Review: Star Trek (2009): The Dumbing Down of a Great Sci-Fi Franchise to Fit the Attention-span of the Jersey Shore Generation

Children on board: Chekov, Kirk, Scott, Bones, Sulu and Uhura

I am going to spare everyone a summary of the plot and cut to the chase: while this movie was entertaining with a handsome cast and flashy scenes, it was not Star Trek.. If you had named it, let’s say “Space Academy – the Early Years” it would be pretty ok but naming it Star Trek is sort of like throwing a bucket of acrylic paint at the Mona Lisa and calling it art. If you dont know much about Star Trek and dont care too much about internal consistency in a movie in general, character development, plausibility or a plot for that matter, then this is the movie for you. As a matter of fact I believe that one of the reasons this movie has proven to be very popular among non-Star Trek fans is because it is not Star Trek!! It is a glossy reboot of the original with little substance beneath its action-packed surface and pretty faces, resembling more an MTV video. Here are some of the more serious issues with this movie:

+ All of the “acting” is ‘over the top’ and everyone is exaggerated, to the point of clownish buffoonery. Kirk (or Chris Pine really) appears to have ADD or something and he is arrogant, cocky, erratic, tactless and obnoxious. I was so annoyed early on with him already that I actually enjoyed watching him being beaten up at the bar. A cutsey boy cadet who walks on a bridge and says, “I’m in charge”. You have got to be kidding me. Not only that but an Admiral placing him as second in command of a ship? Wow.
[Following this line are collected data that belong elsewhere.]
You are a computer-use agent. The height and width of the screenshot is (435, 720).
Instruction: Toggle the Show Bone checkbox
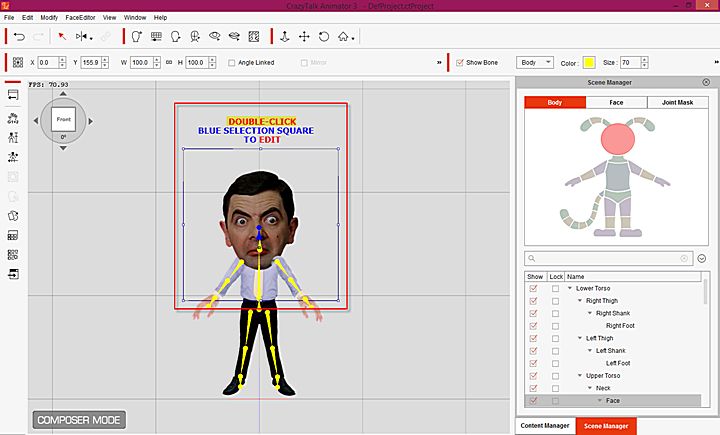coord(460,63)
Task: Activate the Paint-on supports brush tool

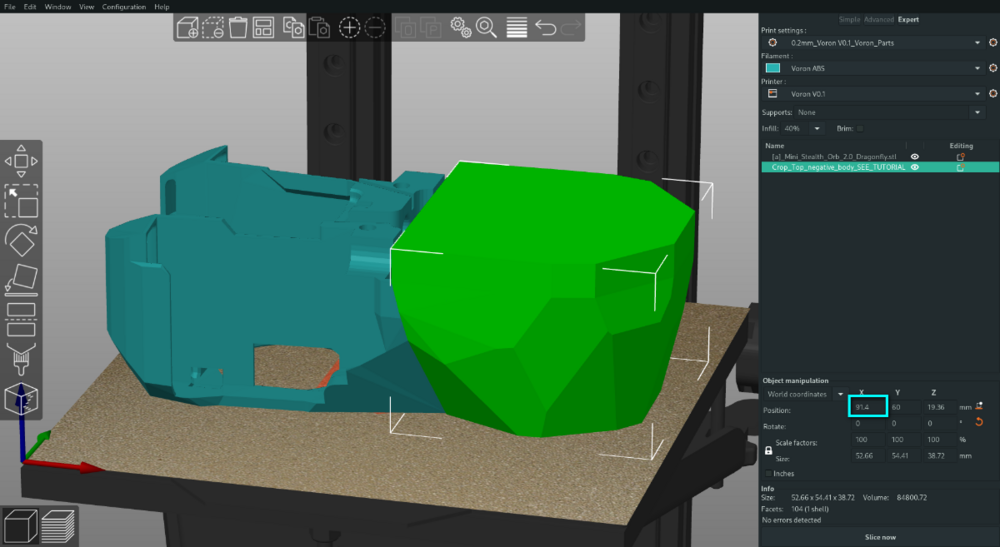Action: (21, 359)
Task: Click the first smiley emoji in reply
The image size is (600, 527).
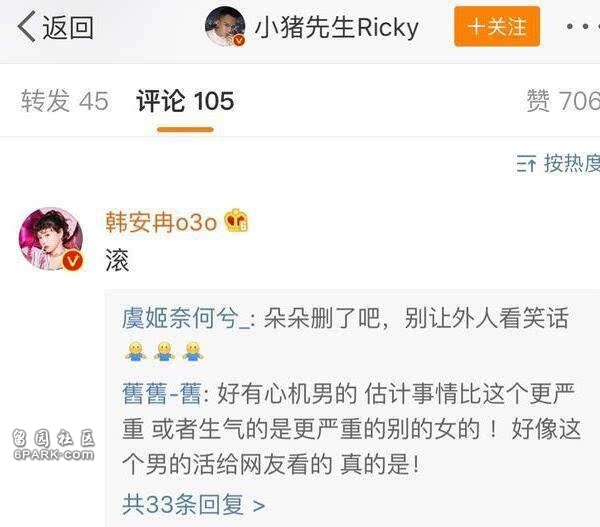Action: 135,351
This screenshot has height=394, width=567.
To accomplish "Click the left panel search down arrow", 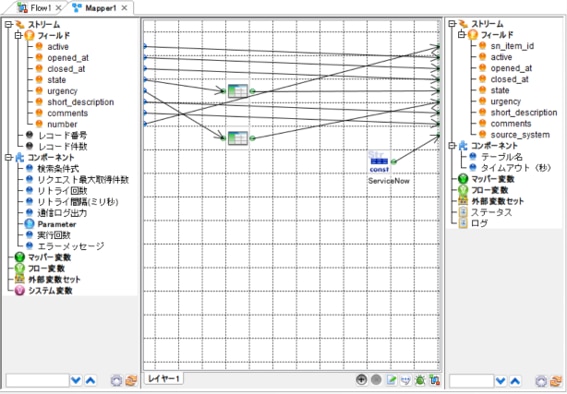I will click(x=76, y=380).
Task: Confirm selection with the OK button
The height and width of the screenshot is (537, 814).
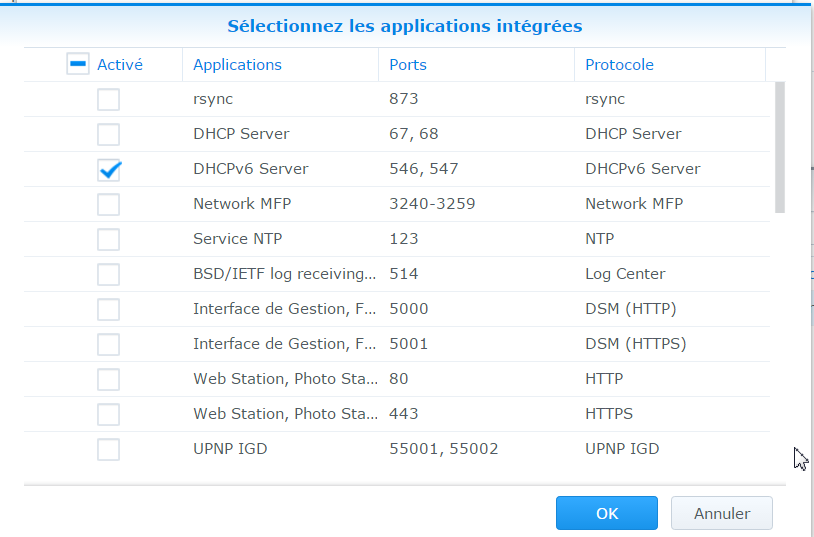Action: pos(606,513)
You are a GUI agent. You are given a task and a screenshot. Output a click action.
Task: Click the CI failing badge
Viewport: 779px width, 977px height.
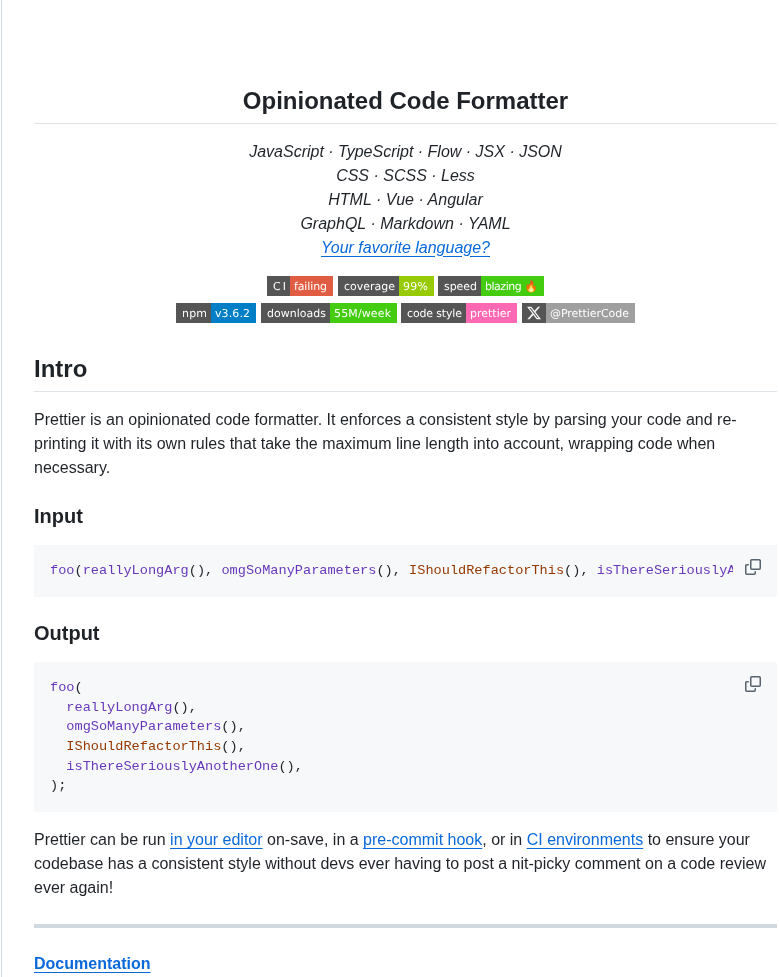point(300,286)
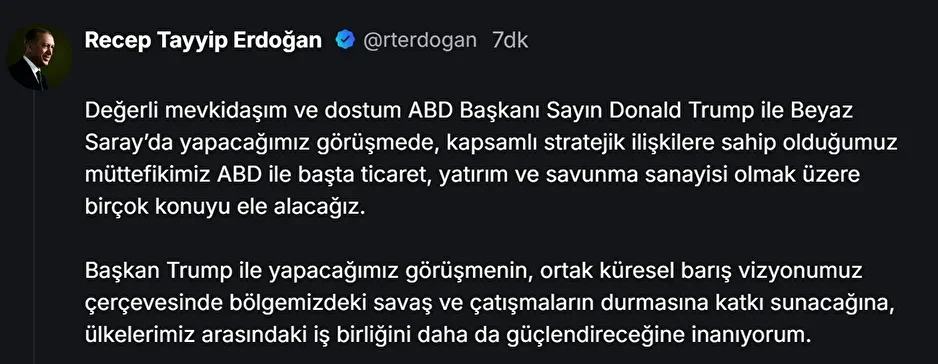Click the first paragraph starting 'Değerli mevkidaşım'

pyautogui.click(x=491, y=160)
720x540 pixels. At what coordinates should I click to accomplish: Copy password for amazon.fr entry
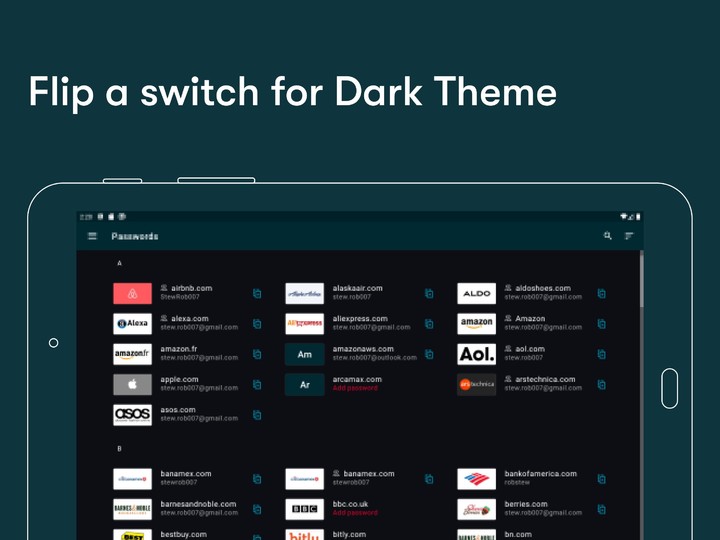point(257,354)
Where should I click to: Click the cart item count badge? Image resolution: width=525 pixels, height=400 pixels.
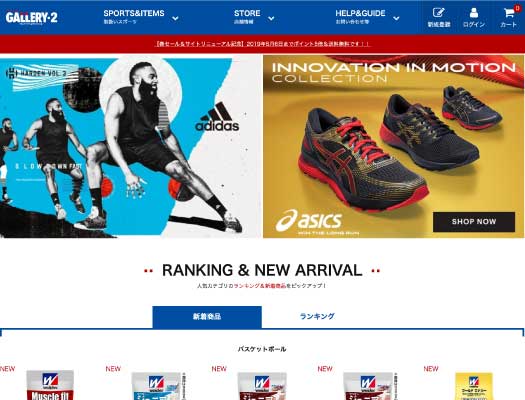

The Bloomingdale's make up counter doesn't look this chic

+ Lightning fast cuts from one scene to another like an MTV video and really poor plot where all the Enterprise crew just happen to find themselves together even though their entire respective pasts have been inexorably changed? Ridiculous.

+ The back stories behind how the original characters met was insulting and every tagline from the original series was used most inappropriately, as if they had a list of lines required to be used so that they could show at least some resemblance to the original show. Instead of spending time on developing each character, such as Spock’s inner struggle and Kirk fighting his demons and finally turning from a repeat offender to a serious and devoted Starfleet officer, they forwarded (literally) all that to focus more on CGI effects and visuals.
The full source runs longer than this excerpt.